Fece un respiro e iniziò ad attraversare il cortile, cercando di non guardare la sagoma oscura e spettrale della carrozza di Lady Millacra. Era arrivato circa a metà strada, superando il veicolo fermo su un lato del cortile, quando un'ombra scura si staccò dall'ombra della carrozza, muovendosi verso di lui.
Guy si sentì gelare: era il cane nero, il Bargest, che veniva a prendere la sua anima.
Fece un passo indietro, alla cieca, inciampò su una pietra smossa del selciato del cortile e cadde pesantemente a terra.
Si disse freneticamente che avrebbe dovuto estrarre la spada per cercare di difendersi, ma non poteva, era completamente paralizzato dal terrore.
Il cane nero si avvicinava a lui, inesorabile.
Quando fu a pochi centimetri da lui, Guy riuscì a sbloccarsi, ma ormai non aveva più tempo di scappare, né di estrarre la spada. Mosse una mano, infilandola accidentalmente nel cestino e si trovò una “soul cake” tra le dita.
Istintivamente la porse al cane e chiuse gli occhi per non vedere il momento in cui sarebbe stato sbranato.
- Mi dispiace! Non volevo prendermi gioco dei morti, non lo farò mai più! Prendila! L'ho fatta per sostituire quella che ho rubato alle anime inquiete! Non uccidermi, ti prego!
Guy sentì un respiro caldo sulla mano, poi qualcosa di umido lo toccò, facendo sparire la tortina.
Guy strinse i denti, aspettandosi di essere massacrato da un momento all'altro, ma l'unica cosa che sentì fu una lingua calda che gli leccava la mano.
Stupito, si azzardò ad aprire gli occhi e si trovò a fissare il Bargest, scoprendo che non era affatto un segugio infernale, ma un normalissimo cane randagio dall'aria innocua.
Il cane era nero e piuttosto grosso, ma tutta la sua aria minacciosa finiva lì: era seduto davanti a Guy con un orecchio dritto e uno piegato e scodinzolava, battendo a terra la grossa coda, senza smettere di leccare la mano di Gisborne mentre lo fissava con aria speranzosa.

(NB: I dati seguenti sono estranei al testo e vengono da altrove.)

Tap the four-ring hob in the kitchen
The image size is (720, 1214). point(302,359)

Guy lo guardò e si sentì un idiota per essersi lasciato spaventare da quel cucciolone inoffensivo.
Si guardò rapidamente intorno per accertarsi che nessuno avesse assistito alla scena, poi fissò di nuovo il cane e gli venne da ridere.
Raccolse il cestino da terra e porse altre due o tre tortine al cane affamato, pensando che di certo i morti non se la sarebbero presa, poi si tolse un guanto e accarezzò l'animale tra le orecchie, sorridendo del proprio terrore, ma segretamente sollevato che si trattasse solo di un cane e non di un presagio di morte.
Più tardi, decise, avrebbe ordinato alla sguattera delle cucine di portargli qualche avanzo.